WORK REQUEST:
Exactly as written, return all the data, leaving its pictures behind.

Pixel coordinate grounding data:
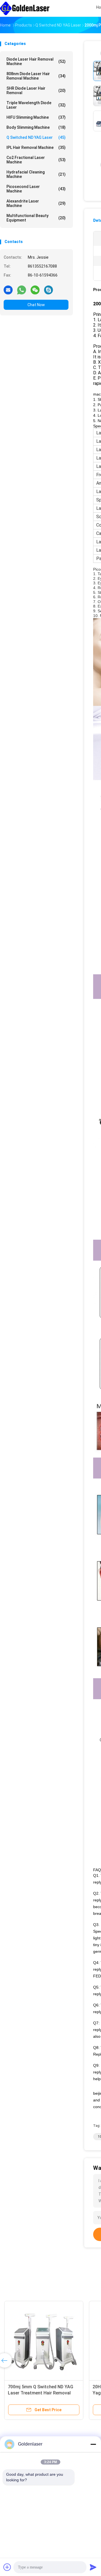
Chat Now (36, 305)
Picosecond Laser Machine (36, 188)
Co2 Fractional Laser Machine (36, 159)
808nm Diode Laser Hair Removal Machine (36, 76)
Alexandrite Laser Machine (36, 203)
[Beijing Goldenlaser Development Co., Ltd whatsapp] (21, 289)
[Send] (93, 2567)
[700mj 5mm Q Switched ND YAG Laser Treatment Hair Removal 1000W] (43, 2340)
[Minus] (93, 2444)
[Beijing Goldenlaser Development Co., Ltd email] (8, 289)
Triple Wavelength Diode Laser (36, 105)
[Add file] (7, 2567)
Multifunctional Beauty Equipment (36, 217)
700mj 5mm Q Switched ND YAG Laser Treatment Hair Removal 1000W (40, 2393)
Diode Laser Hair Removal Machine (36, 61)
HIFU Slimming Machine (36, 117)
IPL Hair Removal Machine (36, 147)
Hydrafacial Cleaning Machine (36, 174)
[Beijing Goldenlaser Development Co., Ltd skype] (48, 289)
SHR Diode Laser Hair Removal (36, 90)
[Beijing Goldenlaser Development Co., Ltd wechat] (35, 289)
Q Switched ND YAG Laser (36, 137)
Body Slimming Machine (36, 127)
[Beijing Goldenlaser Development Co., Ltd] (24, 8)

ANSWER SPACE:
Chat Now (36, 305)
Picosecond Laser Machine (36, 188)
Co2 Fractional Laser Machine (36, 159)
808nm Diode Laser Hair Removal Machine (36, 76)
Alexandrite Laser Machine (36, 203)
[Beijing Goldenlaser Development Co., Ltd whatsapp] (21, 289)
[Send] (93, 2567)
[700mj 5mm Q Switched ND YAG Laser Treatment Hair Removal 1000W] (43, 2340)
[Minus] (93, 2444)
[Beijing Goldenlaser Development Co., Ltd email] (8, 289)
Triple Wavelength Diode Laser (36, 105)
[Add file] (7, 2567)
Multifunctional Beauty Equipment (36, 217)
700mj 5mm Q Switched ND YAG Laser Treatment Hair Removal 1000W (40, 2393)
Diode Laser Hair Removal Machine (36, 61)
HIFU Slimming Machine (36, 117)
IPL Hair Removal Machine (36, 147)
Hydrafacial Cleaning Machine (36, 174)
[Beijing Goldenlaser Development Co., Ltd skype] (48, 289)
SHR Diode Laser Hair Removal (36, 90)
[Beijing Goldenlaser Development Co., Ltd wechat] (35, 289)
Q Switched ND YAG Laser (36, 137)
Body Slimming Machine (36, 127)
[Beijing Goldenlaser Development Co., Ltd] (24, 8)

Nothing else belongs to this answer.